- _RECORDS FOR THIS EXERCISE_
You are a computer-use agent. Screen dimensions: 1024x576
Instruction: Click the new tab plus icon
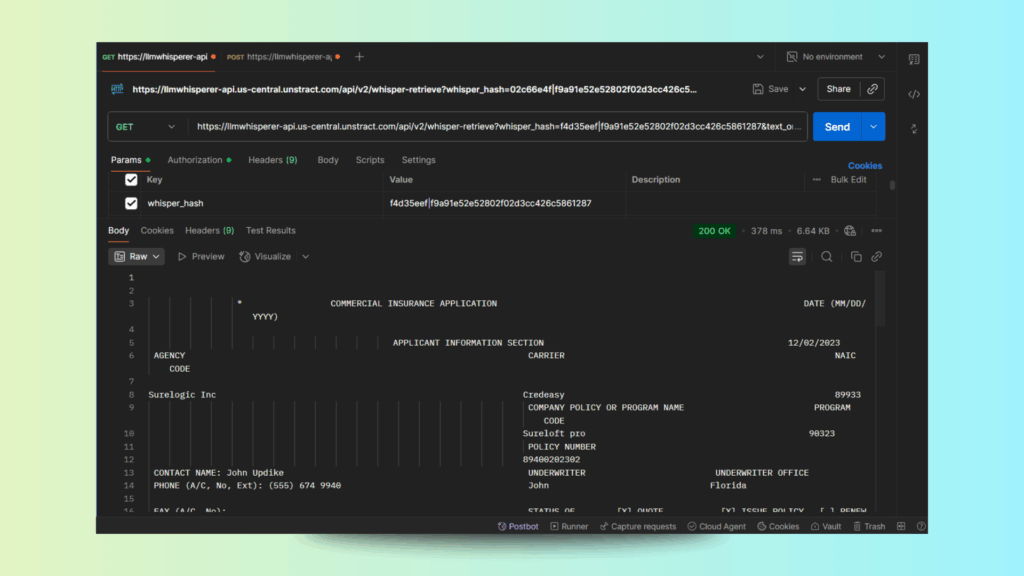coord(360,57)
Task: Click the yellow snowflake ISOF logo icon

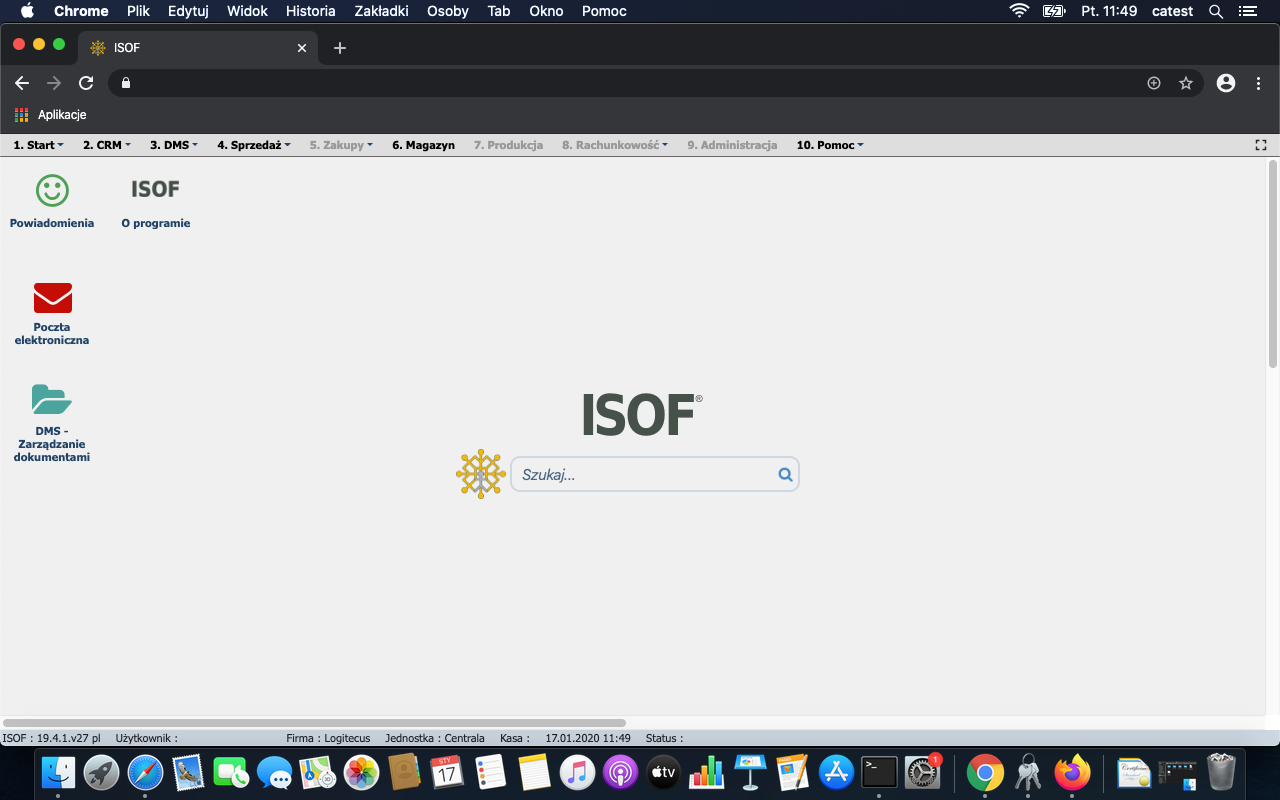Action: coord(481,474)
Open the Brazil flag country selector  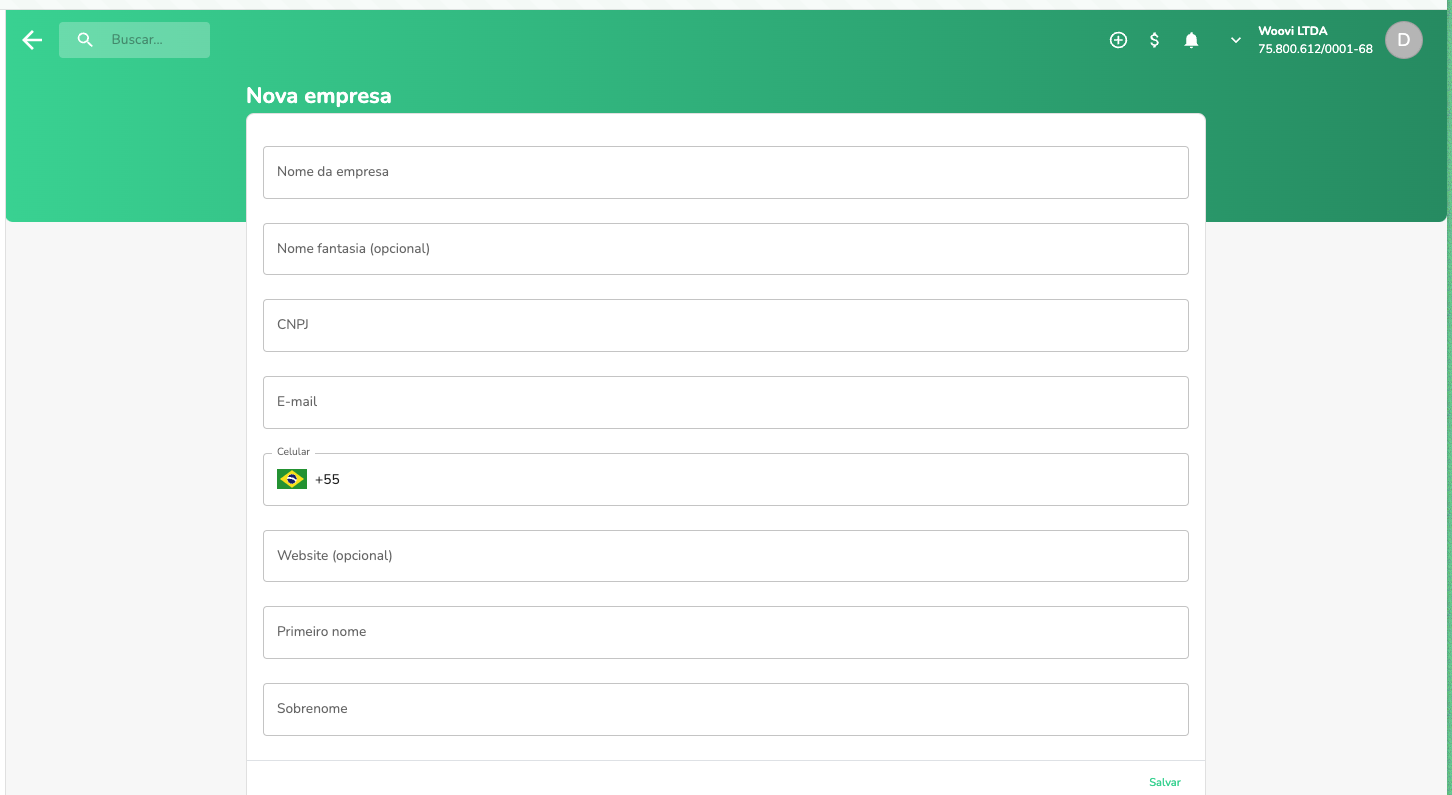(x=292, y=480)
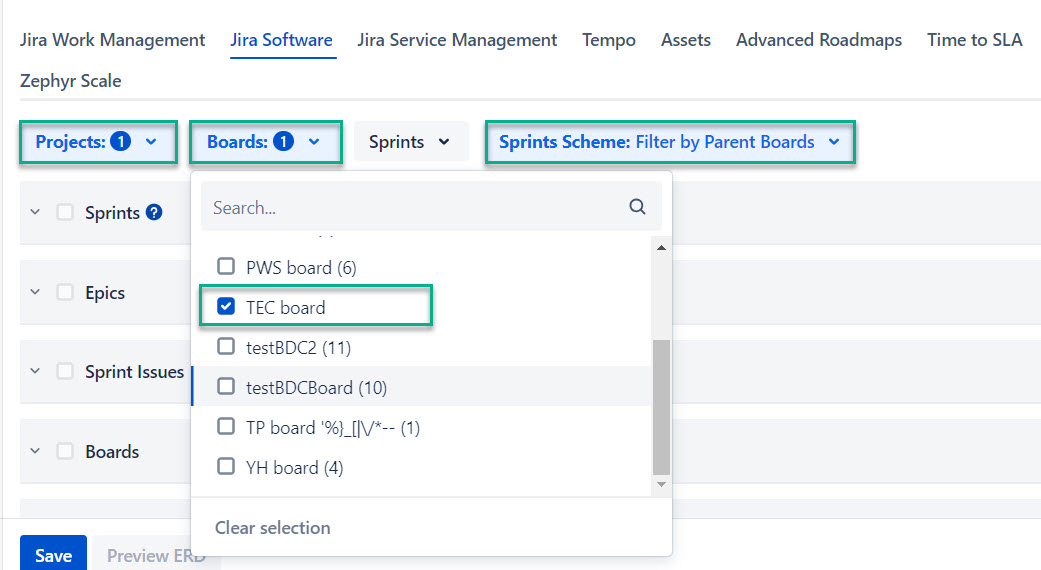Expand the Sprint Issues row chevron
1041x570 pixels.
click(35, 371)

--

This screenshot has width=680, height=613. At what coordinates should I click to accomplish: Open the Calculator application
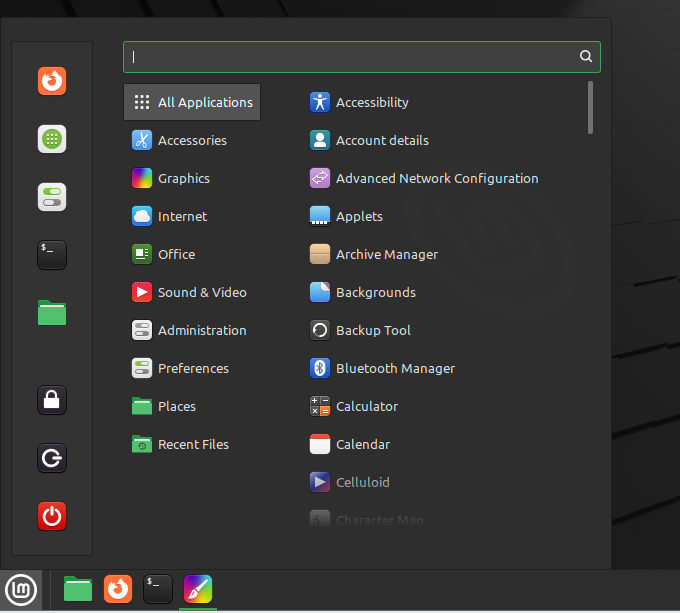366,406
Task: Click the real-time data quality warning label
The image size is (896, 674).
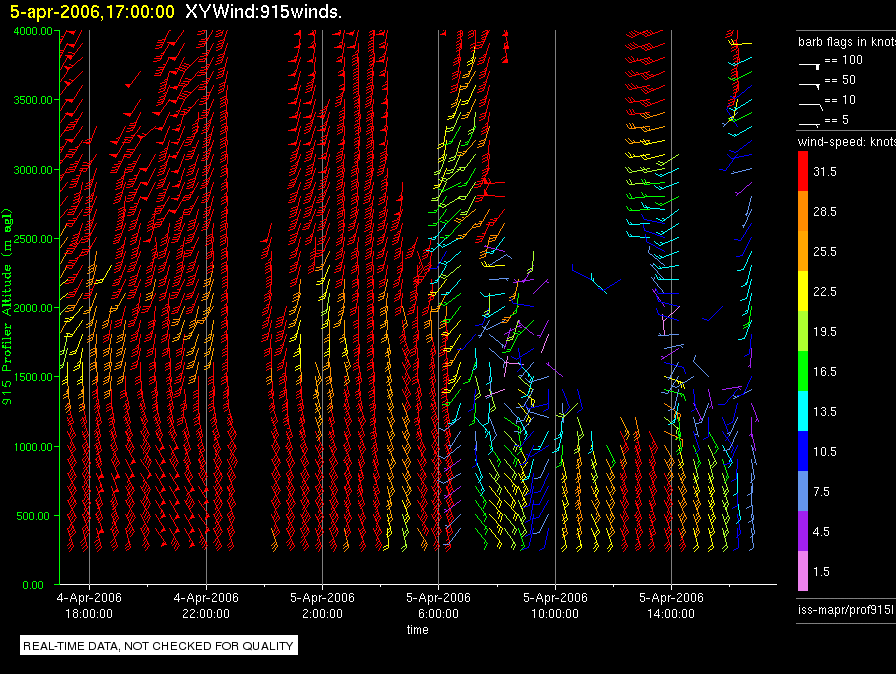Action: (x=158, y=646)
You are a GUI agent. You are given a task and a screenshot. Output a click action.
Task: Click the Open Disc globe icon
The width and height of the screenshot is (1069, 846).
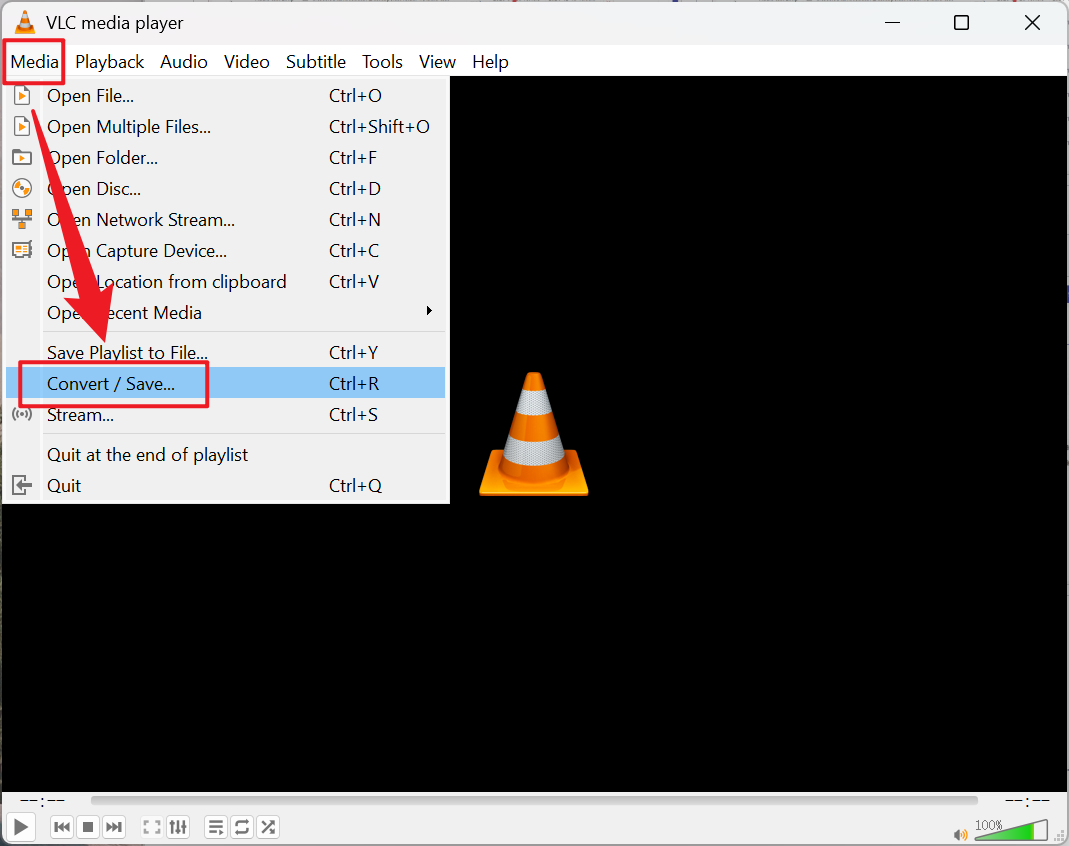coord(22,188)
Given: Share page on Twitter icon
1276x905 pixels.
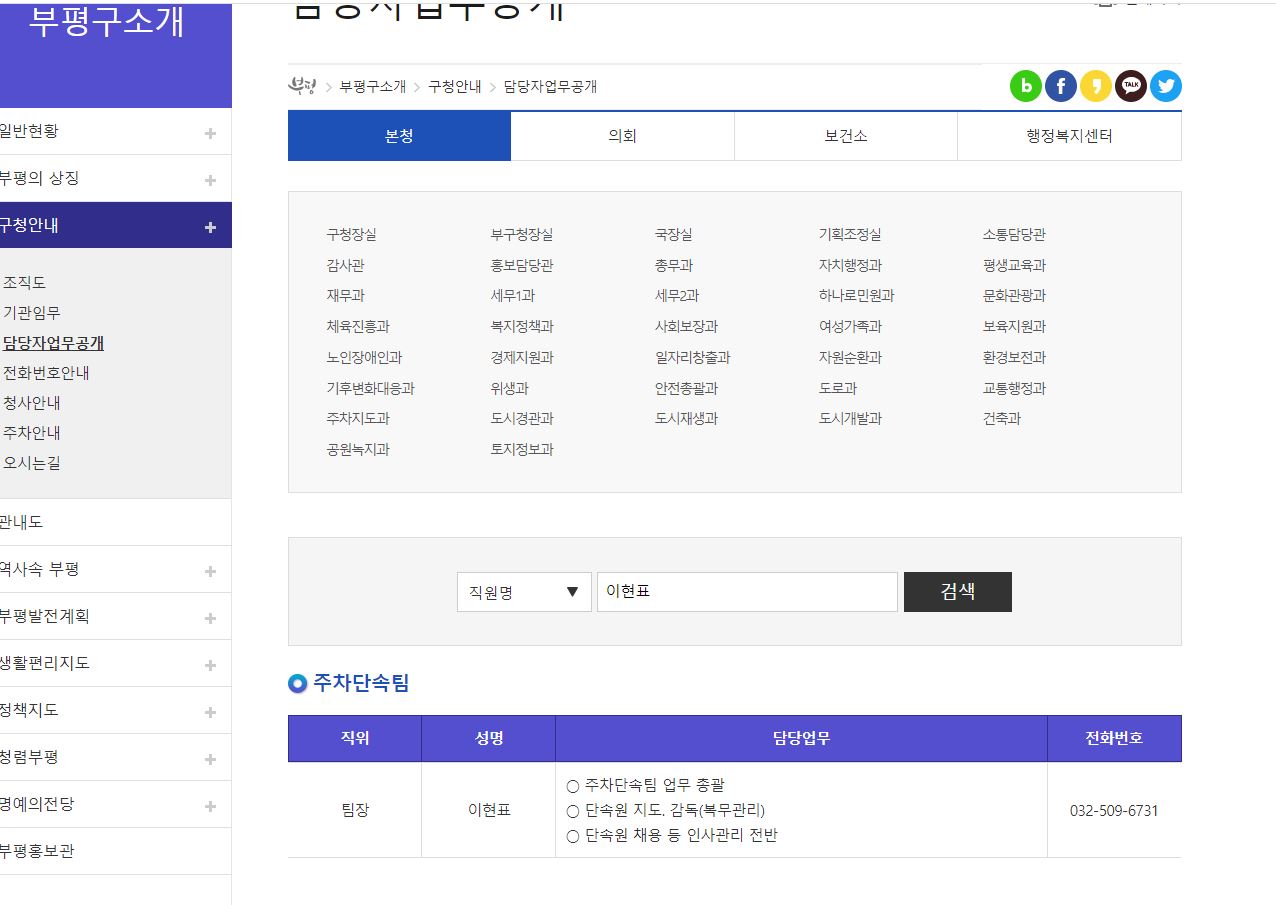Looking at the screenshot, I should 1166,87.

==

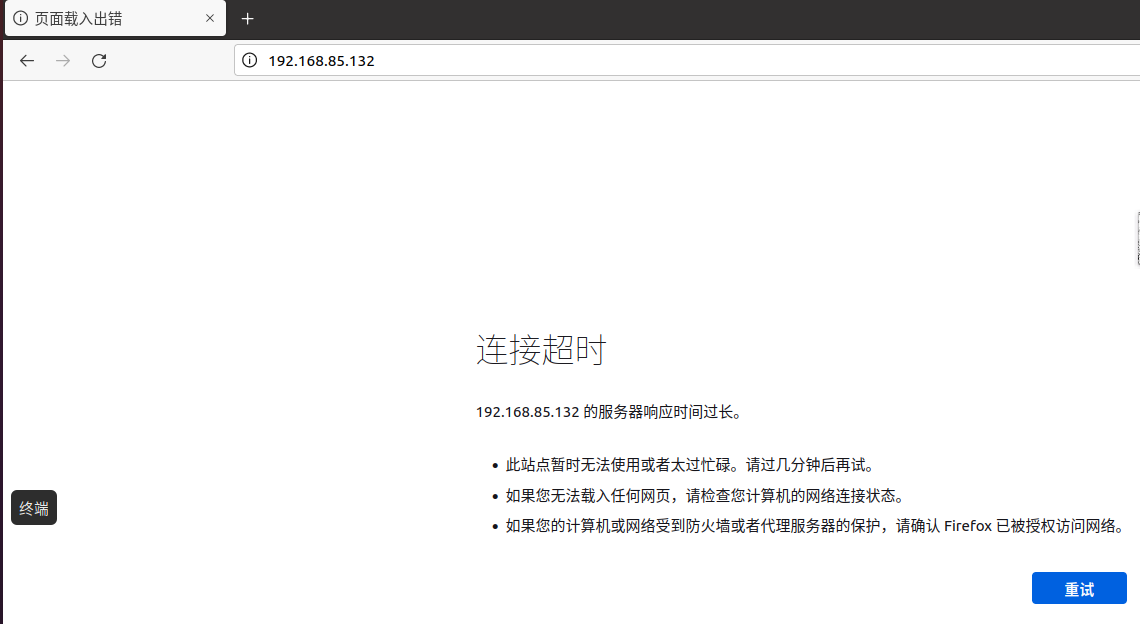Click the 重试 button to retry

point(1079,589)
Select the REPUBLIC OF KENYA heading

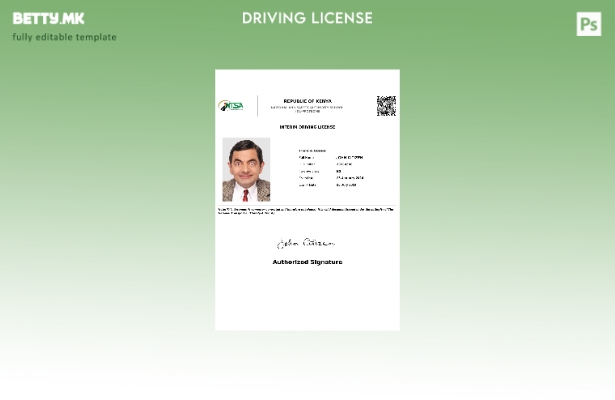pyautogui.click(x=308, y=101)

- _PROMPT_
Return all lines in the data that include the word "agent".

- _EXPECTED OUTPUT_
You are a computer-use agent. Screen dimensions: 1024x576
You are a GUI agent. You are given a task and a screenshot. Output a click action.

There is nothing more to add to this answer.